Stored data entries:
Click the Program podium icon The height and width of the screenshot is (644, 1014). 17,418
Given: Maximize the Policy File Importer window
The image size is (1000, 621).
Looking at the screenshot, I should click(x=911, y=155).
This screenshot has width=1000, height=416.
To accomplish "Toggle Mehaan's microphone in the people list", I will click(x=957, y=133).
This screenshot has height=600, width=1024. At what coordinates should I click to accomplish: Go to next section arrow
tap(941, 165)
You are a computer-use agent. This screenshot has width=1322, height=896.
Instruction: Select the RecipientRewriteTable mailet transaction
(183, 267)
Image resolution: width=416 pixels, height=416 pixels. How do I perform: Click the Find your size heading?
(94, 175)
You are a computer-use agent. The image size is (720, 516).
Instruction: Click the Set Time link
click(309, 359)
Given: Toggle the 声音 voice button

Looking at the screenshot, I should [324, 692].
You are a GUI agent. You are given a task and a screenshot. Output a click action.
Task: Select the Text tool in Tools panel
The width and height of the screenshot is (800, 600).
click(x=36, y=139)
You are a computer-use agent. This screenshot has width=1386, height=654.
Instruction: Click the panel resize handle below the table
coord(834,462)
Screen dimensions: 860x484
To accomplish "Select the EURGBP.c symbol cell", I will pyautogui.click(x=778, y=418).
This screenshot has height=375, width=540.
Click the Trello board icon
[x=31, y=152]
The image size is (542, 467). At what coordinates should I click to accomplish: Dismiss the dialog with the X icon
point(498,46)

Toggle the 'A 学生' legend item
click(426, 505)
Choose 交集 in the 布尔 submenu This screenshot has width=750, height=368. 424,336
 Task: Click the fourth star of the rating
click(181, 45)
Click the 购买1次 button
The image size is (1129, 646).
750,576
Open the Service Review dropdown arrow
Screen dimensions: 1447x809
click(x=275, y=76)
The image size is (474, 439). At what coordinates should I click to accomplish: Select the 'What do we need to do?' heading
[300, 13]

INSTRUCTIONS TO FOLLOW
Each entry must be retyped exactly as it was written above.

ANSWER TO THIS TASK
Click the Program podium icon The height and width of the screenshot is (644, 1014). 17,418
Given: Maximize the Policy File Importer window
The image size is (1000, 621).
Looking at the screenshot, I should click(x=911, y=155).
This screenshot has width=1000, height=416.
To accomplish "Toggle Mehaan's microphone in the people list", I will click(x=957, y=133).
This screenshot has height=600, width=1024. At what coordinates should I click to accomplish: Go to next section arrow
tap(941, 165)
You are a computer-use agent. This screenshot has width=1322, height=896.
Instruction: Select the RecipientRewriteTable mailet transaction
(183, 267)
Image resolution: width=416 pixels, height=416 pixels. How do I perform: Click the Find your size heading?
(94, 175)
You are a computer-use agent. The image size is (720, 516).
Instruction: Click the Set Time link
click(309, 359)
Given: Toggle the 声音 voice button

Looking at the screenshot, I should [324, 692].
You are a GUI agent. You are given a task and a screenshot. Output a click action.
Task: Select the Text tool in Tools panel
The width and height of the screenshot is (800, 600).
click(x=36, y=139)
You are a computer-use agent. This screenshot has width=1386, height=654.
Instruction: Click the panel resize handle below the table
coord(834,462)
Screen dimensions: 860x484
To accomplish "Select the EURGBP.c symbol cell", I will pyautogui.click(x=778, y=418).
This screenshot has height=375, width=540.
Click the Trello board icon
[x=31, y=152]
The image size is (542, 467). At what coordinates should I click to accomplish: Dismiss the dialog with the X icon
point(498,46)

Toggle the 'A 学生' legend item
click(426, 505)
Choose 交集 in the 布尔 submenu This screenshot has width=750, height=368. 424,336
 Task: Click the fourth star of the rating
click(181, 45)
Click the 购买1次 button
The image size is (1129, 646).
750,576
Open the Service Review dropdown arrow
Screen dimensions: 1447x809
click(x=275, y=76)
The image size is (474, 439). At what coordinates should I click to accomplish: Select the 'What do we need to do?' heading
[300, 13]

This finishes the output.